Tra le novità più rilevanti del corso “più verde” di Eridania – che nel 2021 ha ottenuto il riconoscimento di “Marchio Storico di interesse nazionale” – ci sono i pack “parlanti”, lanciati sul mercato lo scorso maggio, che illustrano i miglioramenti ottenuti dall’azienda in termini di impatto ambientale (il -35% di emissioni di CO2 registrato negli ultimi 7 anni; la riduzione del consumo di acqua pari a 500 piscine olimpioniche all’anno; l’utilizzo di energia 100% da fonti rinnovabili per il centro di confezionamento di Russi).

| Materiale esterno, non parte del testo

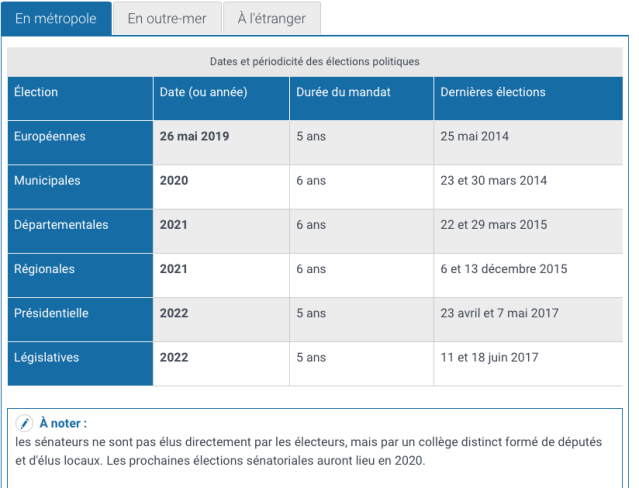Select the Départementales row header
Image resolution: width=639 pixels, height=488 pixels.
pyautogui.click(x=61, y=225)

Come detto, inoltre, sostenibilità per Eridania è anche creazione di sinergie di valore capaci di produrre un concreto impatto sociale. Sono numerose le alleanze che l’azienda ha creato nel tempo, come quella storica con ADI-Associazione Italiana di Dietetica e Nutrizione Clinica, insieme alla quale Eridania è impegnata in attività di informazione e divulgazione sul consumo responsabile di zucchero; più recente, ma non meno importante in termini di attività condotte, è poi la sinergia creata con Croce Rossa Italiana, grazie alla quale si è potuto offrire supporto e sostegno a tanti nuclei familiari fragili.